[pylucene-dev] pylucene and recommendations for RAM
David Pratt
fairwinds at eastlink.ca
Thu Apr 5 08:43:50 PDT 2007
Hi Pete. Many thanks for this advice. It would seem that perhaps a
cluster would best solve this and then spread over some number of lower
end servers. From what i read on large indexing, this seems to be the
approach (but with as much RAM as possible per server). I am looking at
costs so the lower end 2GB RAM servers are attractive but just use more
of them.
I have only used pylucene for tests on smaller indexes. Is a cluster
arrangement possible using pylucene? I am not a java programmer so would
like to stay with what I know. Many thanks.
Regards,
David
Pete wrote:
> On Thursday April 5 2007 9:33 am, David Pratt wrote:
>> I realize that the amount of RAM needed will be based on the size of the
>> index, how many documents and what you are storing in the index itself -
>> but some anecdotal information would be helpful. I am looking at an
>> index that could reach 20 - 50 million documents. Will a commodity
>> server with 2Gb be enough?
>
> IIRC, it's more a function of how quickly you're adding data than total size.

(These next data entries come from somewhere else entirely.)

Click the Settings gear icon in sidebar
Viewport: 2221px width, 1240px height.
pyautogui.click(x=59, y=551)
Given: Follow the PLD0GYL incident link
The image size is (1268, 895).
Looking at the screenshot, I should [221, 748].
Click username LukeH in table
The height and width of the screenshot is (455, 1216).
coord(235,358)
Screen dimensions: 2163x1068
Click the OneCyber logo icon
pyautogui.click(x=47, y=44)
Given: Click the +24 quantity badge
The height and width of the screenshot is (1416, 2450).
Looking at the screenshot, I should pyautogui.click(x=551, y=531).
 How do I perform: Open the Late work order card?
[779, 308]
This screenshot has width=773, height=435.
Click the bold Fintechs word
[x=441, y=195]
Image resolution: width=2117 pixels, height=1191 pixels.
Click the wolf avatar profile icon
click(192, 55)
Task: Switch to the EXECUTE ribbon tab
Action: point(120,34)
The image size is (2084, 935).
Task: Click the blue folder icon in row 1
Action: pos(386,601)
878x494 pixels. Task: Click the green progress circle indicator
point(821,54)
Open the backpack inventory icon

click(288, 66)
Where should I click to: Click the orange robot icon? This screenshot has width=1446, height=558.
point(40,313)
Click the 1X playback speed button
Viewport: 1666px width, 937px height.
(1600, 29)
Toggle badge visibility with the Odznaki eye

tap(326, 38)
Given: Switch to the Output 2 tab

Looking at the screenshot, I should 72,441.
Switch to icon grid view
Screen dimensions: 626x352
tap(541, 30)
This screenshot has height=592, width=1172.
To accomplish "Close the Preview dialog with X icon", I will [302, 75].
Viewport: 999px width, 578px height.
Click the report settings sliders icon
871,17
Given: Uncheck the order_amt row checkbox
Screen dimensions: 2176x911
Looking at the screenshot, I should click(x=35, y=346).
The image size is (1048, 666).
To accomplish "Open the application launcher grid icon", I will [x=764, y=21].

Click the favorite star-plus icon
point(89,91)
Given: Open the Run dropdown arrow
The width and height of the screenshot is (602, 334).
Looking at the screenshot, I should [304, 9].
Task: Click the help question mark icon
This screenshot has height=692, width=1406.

> Though this may be incorrect when merging segments (aka optimizing). A fast
> disk helps quite a lot too.
>
> You'll want to configure the IndexWriter for bulk loading. The relevant items
> are setMergeFactor, which controls how often segments are merged on disk, and
> setMaxBufferedDocs, which controls how many docs are held in RAM before being
> written out. A higher value for both will be faster, though be aware that an
> index build with a high merge factor is slower to query, so you'd probably
> want to optimize() at the end. On our indexing server, with ~4kb documents,
> setMaxBufferedDocs(200) uses about 700MB of RAM. See the Javadocs & Lucene
> In Action for more details.
>
> On the searching front, a dedicated commodity box w/ 2 GB can probably serve
> around 2 million documents (again, depending on document size). Multiple
> CPUs will let you serve more simultaneous queries.
>
>> I guess it is possible to build a test index with sample data to
>> determine this also. Many thanks.
>
> You should probably ask the Lucene list, but please report any test results
> here as well (you could put them on the wiki too).